陽葵(ひなた)。今日、俺ん家こない? お前、子猫と遊びたいって言ってただろ?」

「行く!」


 幼なじみである悠斗(ゆうと)の母親が引き取った子猫の話を聞いてから、陽葵(ひなた)は何度もそう言っていた。

 悠斗のスマホで撮られた写真を見せて貰っては、その可愛さに夢中で見ている。

 しばらくの間は、悠斗の家に慣らすために会いたくても会えなかったのだが、ようやく対面できることになった。陽葵は目をキラキラさせて返事をした。


「放課後、楽しみにしてる!」


 いつものように一緒に帰るが、久しぶりに悠斗の家に遊びに来た。

 

「 陽葵、入って」

「おじゃましまーす」

「いらっしゃい、陽葵くん。
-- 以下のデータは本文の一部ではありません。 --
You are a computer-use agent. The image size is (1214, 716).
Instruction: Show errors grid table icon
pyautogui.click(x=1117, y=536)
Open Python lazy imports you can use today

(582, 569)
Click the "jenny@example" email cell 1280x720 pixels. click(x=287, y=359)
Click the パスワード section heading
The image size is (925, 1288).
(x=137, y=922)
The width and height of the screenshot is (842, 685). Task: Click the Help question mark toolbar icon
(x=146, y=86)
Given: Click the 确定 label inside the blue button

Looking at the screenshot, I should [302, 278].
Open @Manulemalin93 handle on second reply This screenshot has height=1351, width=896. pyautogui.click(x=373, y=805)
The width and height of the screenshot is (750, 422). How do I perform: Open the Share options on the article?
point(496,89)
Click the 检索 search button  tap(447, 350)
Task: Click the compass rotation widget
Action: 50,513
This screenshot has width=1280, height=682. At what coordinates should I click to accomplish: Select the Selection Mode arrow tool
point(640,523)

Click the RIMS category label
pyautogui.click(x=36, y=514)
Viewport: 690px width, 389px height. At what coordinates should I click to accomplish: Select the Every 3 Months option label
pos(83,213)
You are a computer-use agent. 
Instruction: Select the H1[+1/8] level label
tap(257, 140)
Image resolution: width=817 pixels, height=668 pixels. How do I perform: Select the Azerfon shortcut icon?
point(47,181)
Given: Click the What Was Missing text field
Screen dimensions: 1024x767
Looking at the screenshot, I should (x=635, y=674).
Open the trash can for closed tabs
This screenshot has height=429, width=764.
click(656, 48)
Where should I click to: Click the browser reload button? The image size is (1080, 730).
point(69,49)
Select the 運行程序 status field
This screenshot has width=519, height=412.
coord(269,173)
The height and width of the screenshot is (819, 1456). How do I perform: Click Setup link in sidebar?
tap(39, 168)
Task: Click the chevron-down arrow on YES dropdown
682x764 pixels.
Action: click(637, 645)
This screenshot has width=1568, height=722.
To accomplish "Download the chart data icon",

」

  

 悠斗の母親は、幼稚園の頃から知っているので、完全に身内扱いされてる。

 

「今日は、ゆっくり子猫の相手してやって」

「え? いいの?」

「妹は今日遅くなるって言ってたから、邪魔は入らないぞ。ほら。」

 

 悠斗からキョトンとした顔をした子猫を渡される。

 

「うわぁ、可愛いなぁ。はじめまして、子猫ちゃん」

「俺の部屋に連れていこう」

「うん!」

 

 そう言うと、二階にある悠斗の部屋に通される。猫じゃらしを渡された陽葵は、早速、子猫相手に遊び始める。

 人見知りすることもなく、陽葵を相手に遊び始める子猫を見て、悠斗に笑顔でお願いした。

 

「なあなあ、子猫と一緒の写真撮って」

 

 悠斗は頷くと、スマホをコチラに向けてシャッターチャンスを狙っている。陽葵は子猫を抱き上げると満面の笑みでカメラを見た。

 

「ほら、こっち見ろ」

 

 悠斗はそう言うが、子猫は遊び足りないのかソワソワしている。ようやく、視線が悠斗の方に向かった瞬間に、カメラに収められた。

 

「悠斗、その写真を僕のスマホに送って」

「いいぞ」

「ありがとう! うん、いい顔してる」

 

 自分のスマホに送られてきた子猫の写真を見て、陽葵は満足気だ。

 

「……可愛いな」 


 悠斗が愛おしそうに、写真を見ていた。

 

「だよなー。どんなところが好き?」

「そうだな……いつも元気なところ」

「あはは! 確かに全力でじゃれてくるな」


 必死に猫じゃらしを追う子猫を見て、陽葵は可愛いと思う。

 

「目をキラキラさせて、真っ直ぐ見つめてくるところ」

「うんうん」


 確かに、キラキラした目をして全力で捕まえた穂先を噛み噛みしている。

 

「俺の事を信頼して、ピッタリくっついてくるところ」

「確かにそれは可愛いな!」


 悠斗に懐いているんだな、と陽葵は思った。

 

「うん。全てが可愛い」

 

 悠斗が珍しくデレている。少し子猫に嫉妬しつつ陽葵は言った。

 

「本当に好きなんだなー」

「ああ。昔からずっと好きだ」

「……ん?」

「お前の事だよ、陽葵」

「えっ、僕?」


 悠斗の真剣な顔に、みるみる陽葵の顔が赤くなっていく。

 

「陽葵も俺の事が好きだろ? わかりやすいところも好きだ」

「ええっ!」


 隠していたはずの恋心が、とっくの昔にバレていた。

 

「陽葵は、俺のどんなところが好き?」

「そ、それは……」

「ん?」


 優しい声で聞いてくる悠斗に、陽葵は目を潤ませながら悠斗を真っ直ぐ見つめて、素直に答えた。

 

「せんぶ好き」

「……可愛い」


 悠斗は、陽葵を思い切り抱きしめる。

 

 子猫は、イチャイチャしはじめた二人を、不思議そうに見ていたのだった。


 この日、陽葵(ひなた)悠斗(ゆうと)は、幼なじみから恋人になった。